Mais cette société exige aussi de développer de nouvelles solidarités concrètes et collectives, indispensables à une société du souci de l’autre, du soin et de la responsabilité. A côté des temps de travail existent des temps et des lieux pour les liens sociaux, amicaux, familiaux, culturels et sportifs. Notre combat contre le travail du dimanche s’en inspire. A l’individualisme défendu par ce que le capitalisme a de pire, nous répondons par plus d’humanité.

CHANGER PROFONDÉMENT LES PRATIQUES AU SEIN DE NOTRE PARTI

Rien de tout cela ne sera possible sans une pensée et des forces en mouvement. J’ai invité les socialistes à renouer avec les intellectuels, les chercheurs qui analysent la société, les “innovateurs du quotidien” qui réussissent en grand nombre des transformations locales et concrètes. Que tous ceux qui le souhaitent rejoignent cette mobilisation de l’intelligence collective, sans allégeance, pour une confrontation utile et sans complaisance.
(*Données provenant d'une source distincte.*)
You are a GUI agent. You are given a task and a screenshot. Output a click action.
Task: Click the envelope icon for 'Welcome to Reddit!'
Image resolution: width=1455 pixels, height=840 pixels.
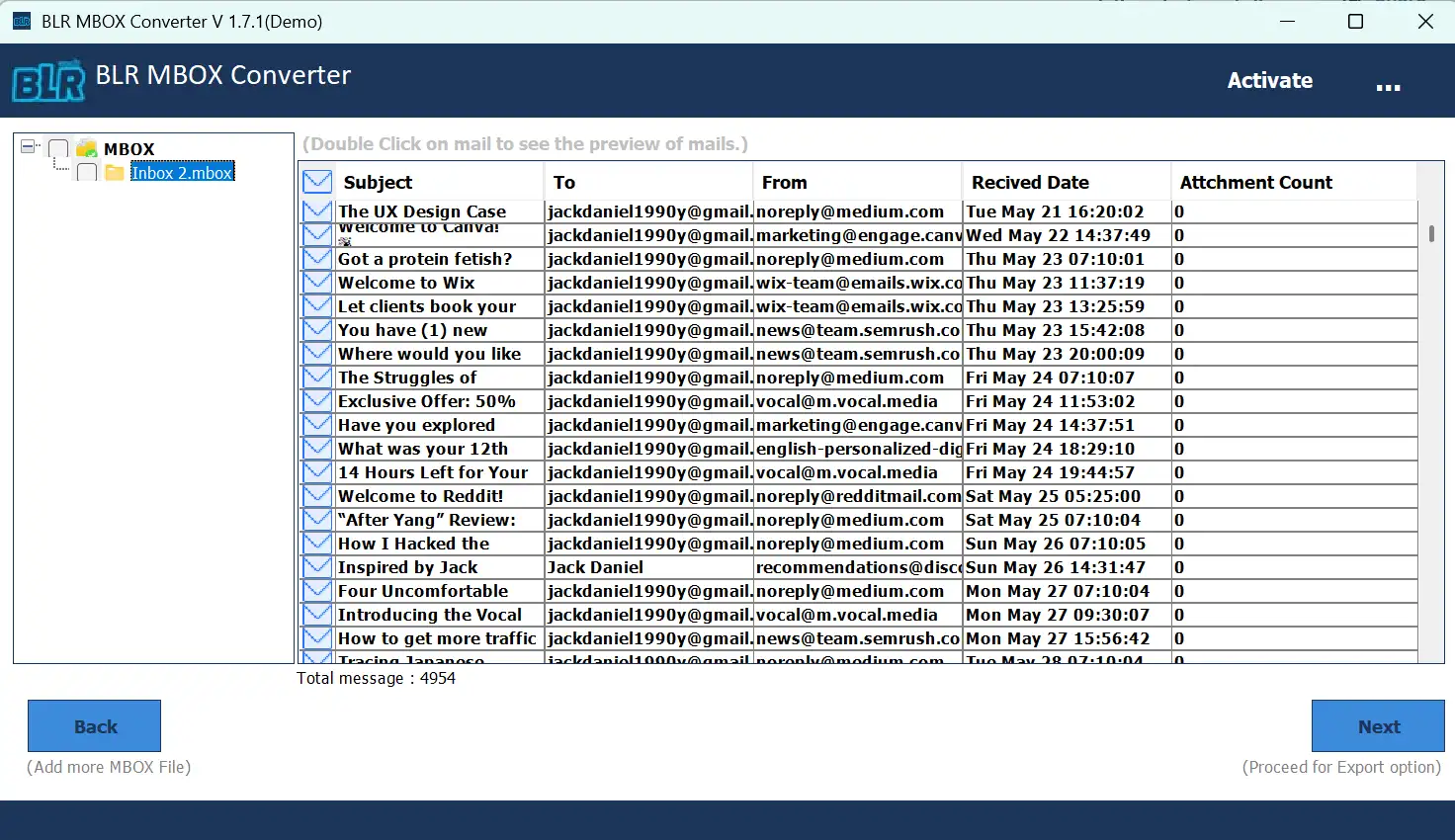[316, 496]
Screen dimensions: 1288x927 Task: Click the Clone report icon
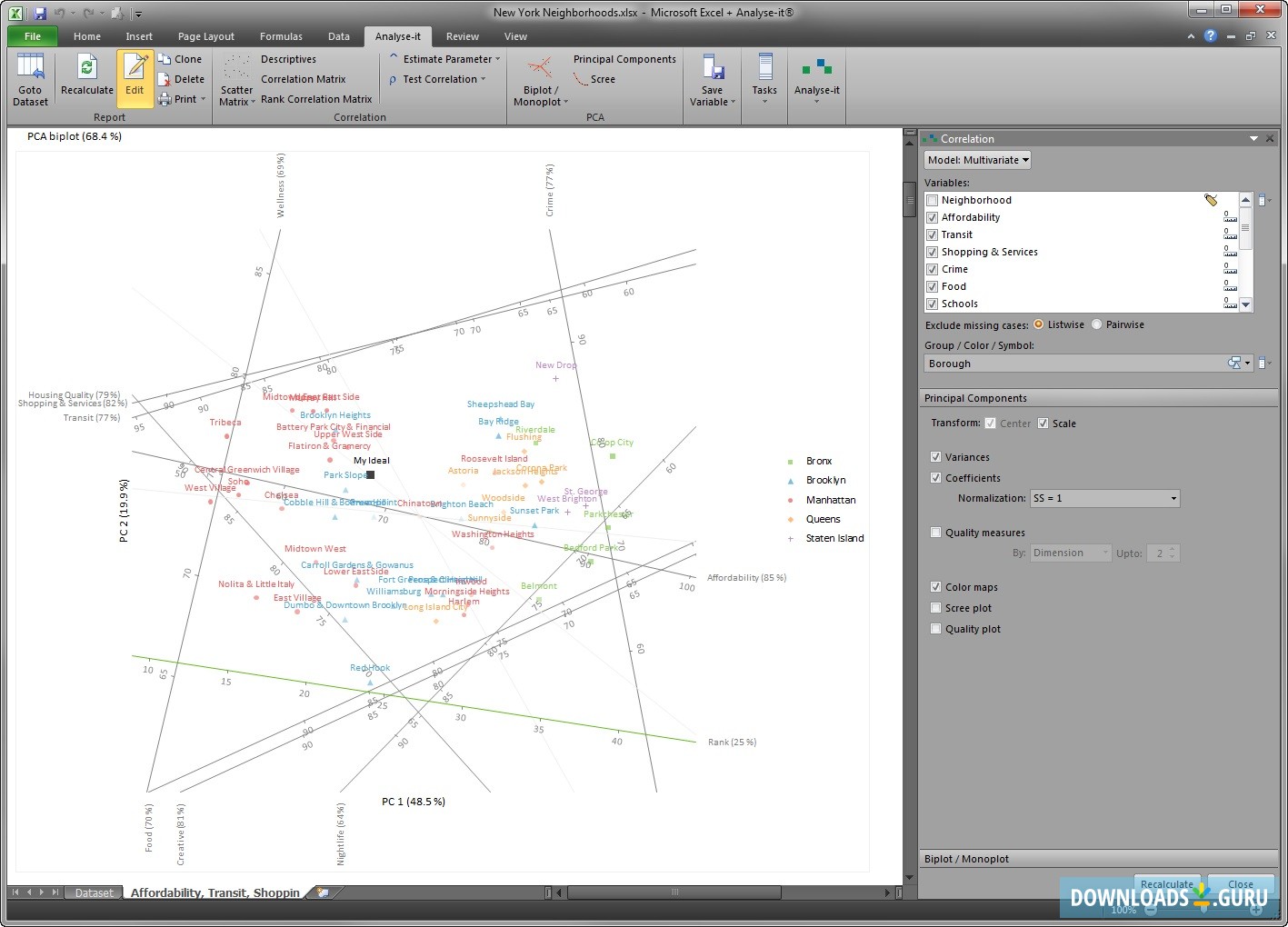181,58
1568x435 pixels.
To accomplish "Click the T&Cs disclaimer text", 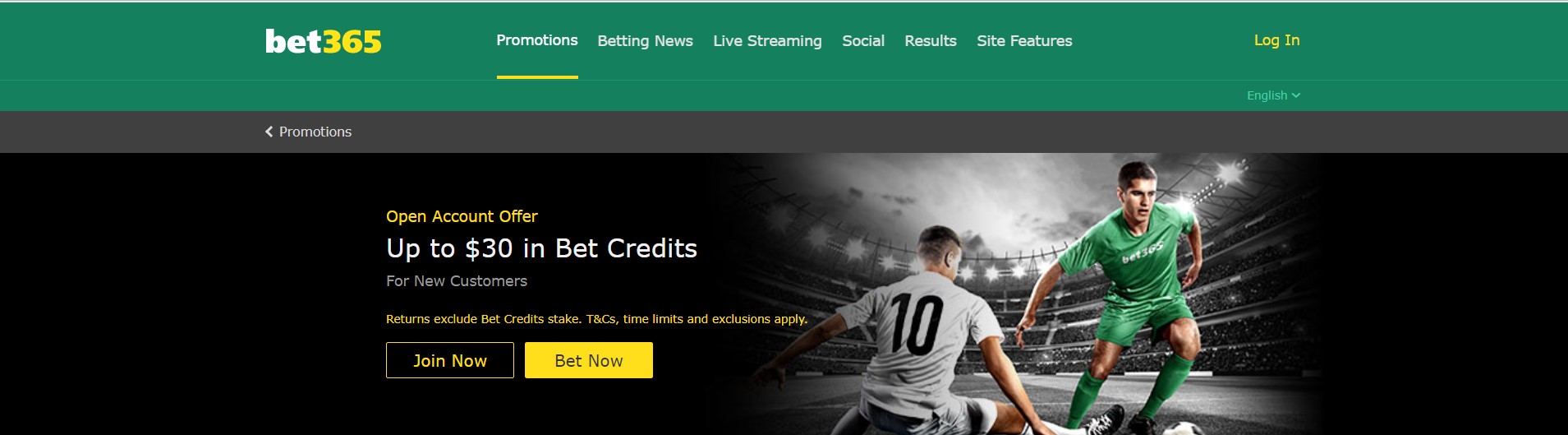I will click(596, 319).
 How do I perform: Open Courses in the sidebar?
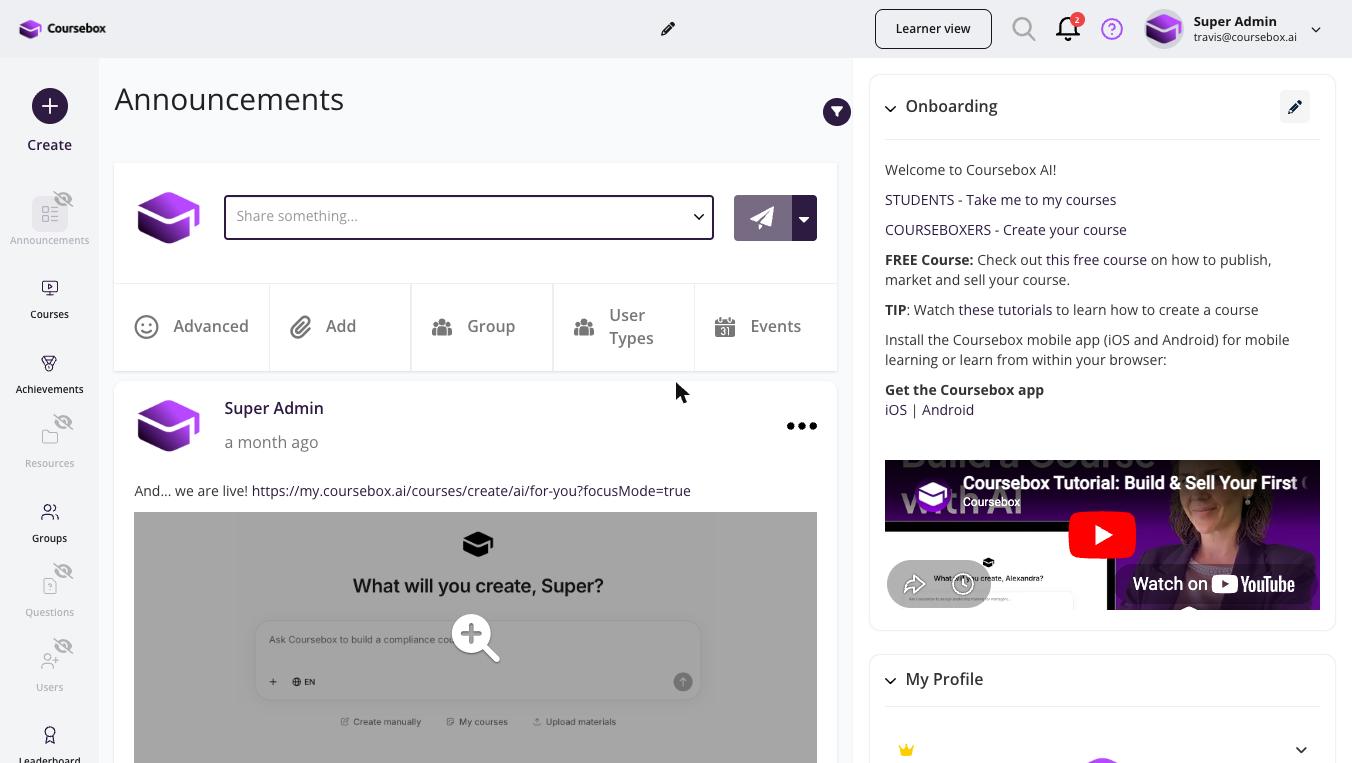(49, 299)
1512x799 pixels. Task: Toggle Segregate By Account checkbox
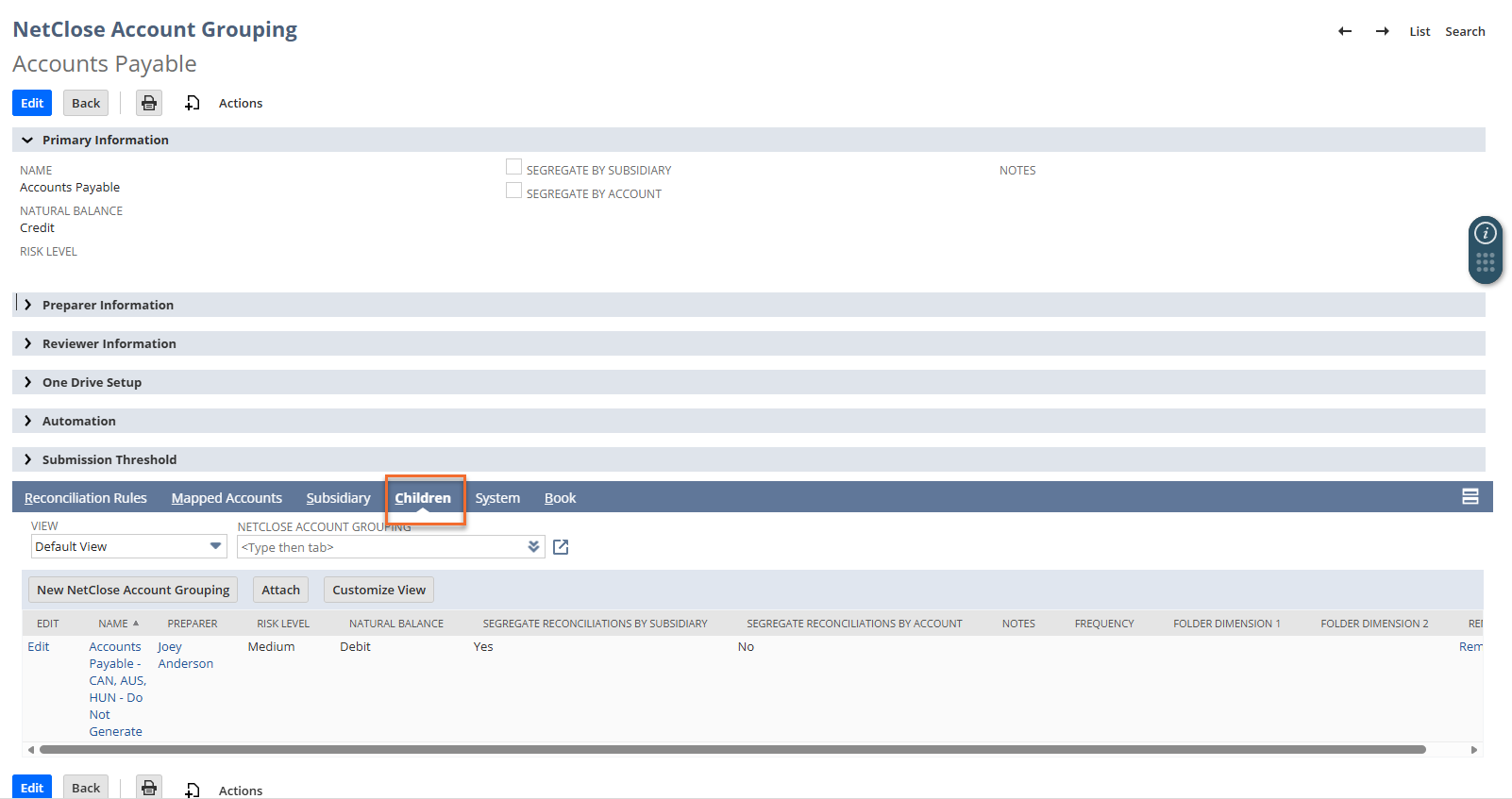pyautogui.click(x=513, y=191)
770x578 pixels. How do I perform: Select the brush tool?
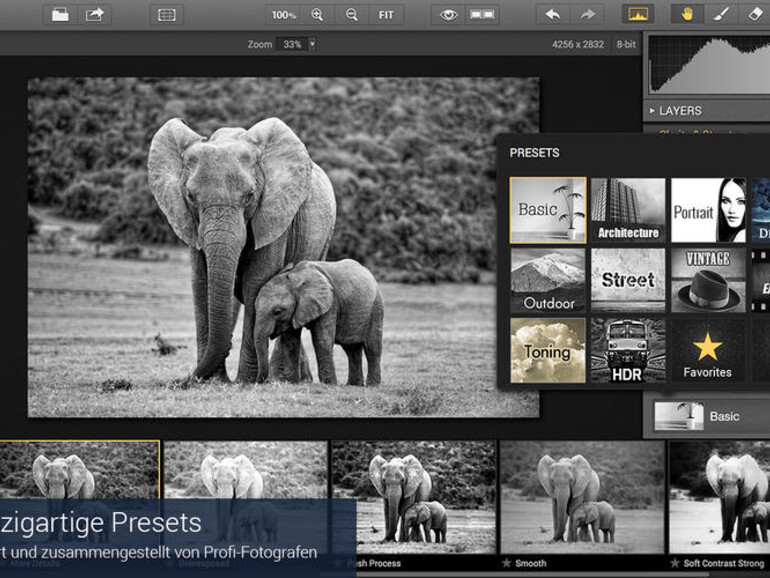coord(720,15)
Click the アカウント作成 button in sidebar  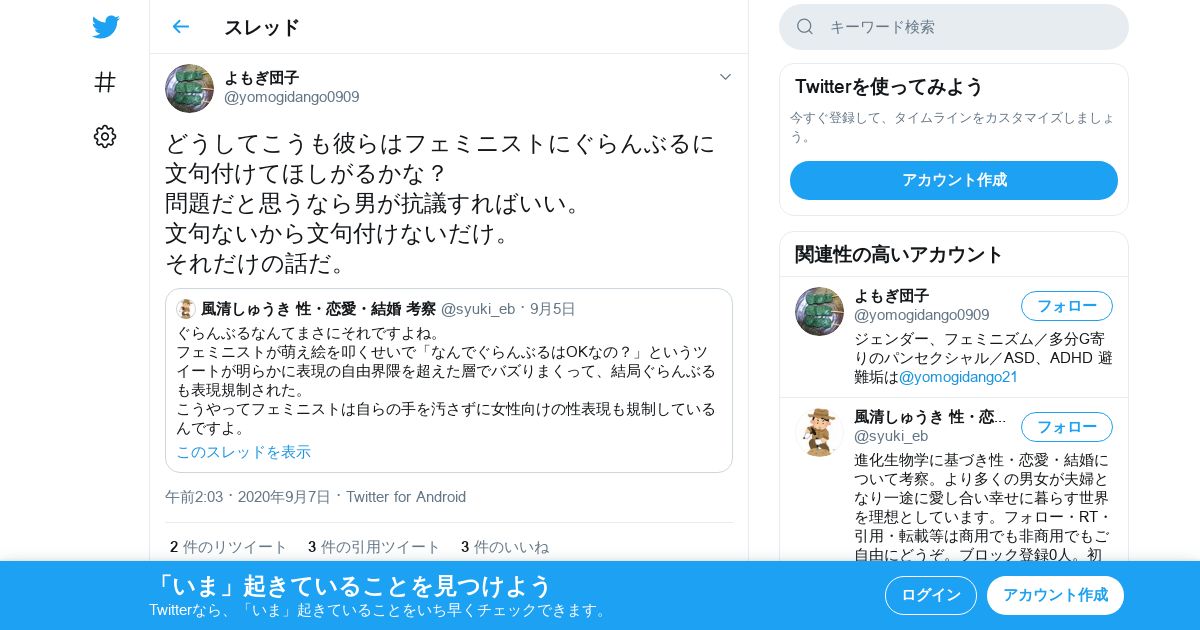tap(954, 180)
Il n’y aura pas d’alternative sans alternance ni d’alternance à gauche sans un PS rayonnant, porteur d’idées et profondément rénové. J’ai accepté d’animer la direction du Parti socialiste pour mener de pair la refondation de nos idées et la refondation de notre parti. Réinventer la démocratie, c’est notamment entendre la parole des citoyens : c’est tout le sens du tour de France que nous engageons pour débattre avec les Français de la société dans laquelle ils souhaitent vivre.

Réinventer la démocratie, c’est changer profondément les pratiques et les règles politiques au sein de notre parti, notamment sur le non-cumul des mandats et sur l’organisation de primaires ouvertes pour la désignation de notre candidat.

C’est un PS porteur de valeurs et d’idées, modernisé dans son fonctionnement, qui doit s’ouvrir à toute la gauche. Le projet précédera les alliances, c’est incontournable. Notre manière responsable d’affronter ensemble ces enjeux de civilisation cimentera le socle de la “maison commune”. La gauche, dans sa diversité, a de l’imagination et de l’énergie à partager avec les Français. Alors, nous saurons faire partager l’espérance.

Martine Aubry, première secrétaire du Parti socialiste.